I read a really great book this last week. It is called In Defense of Food: An Eater's Manifesto. It has some really sound advice on eating and how to improve your health. It hearkens back to the days when people ate real food and focuses on eating a diet filled with real food whether it is high in fat, meat, vegetables, or fruit doesn't matter as long as it is real food.
It tells of aborigines that were eating the western diet high in white flour and sugar and had developed numerous health problems because of it. As part of a research study they were sent back to the bush to their native diet and within a few weeks of eating real food, their health drastically improved and most of their type 2 diabetes symptoms were reversed. It also cover some of the amazing research done by Weston Price looking for western diseases around the world and documenting what people ate. He didn't find many western diseases in any other population around the world that ate real food. It appears that it doesn't matter what you eat as long as it is real (the problem is highly processed food like white flour, white rice, and sugar). Some of the people ate high fat diets and were skinny and extremely healthy with no tooth decay or health problems. Amazing!

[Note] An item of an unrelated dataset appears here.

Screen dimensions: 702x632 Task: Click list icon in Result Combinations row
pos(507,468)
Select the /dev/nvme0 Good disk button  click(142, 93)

It also covers the failed lipid hypothesis in terms of heart disease. Cholesterol does not cause heart disease and you shouldn't need to limit cholesterol in your diet. The real problem is indicated by high triglycerides and not by excessive cholesterol or too much so called bad fat (except maybe transfats which are not real food). The book clearly takes down many of the fallacies perpetuated by nutritionist and the medical community. The medical community really doesn't want to admit that they were completely wrong and look like idiots, so they perpetuate the myths. They perpetuate the myth that many fats are bad and that we should be on a low fat diet to be healthy, which is obviously not true. High carb low fat diets (high in sugar and white flour) actual lead to weight gain and western diseases like metabolic syndrome x, type 2 diabetes, heart disease, cancer, and all the other maladies you hear about in your communities.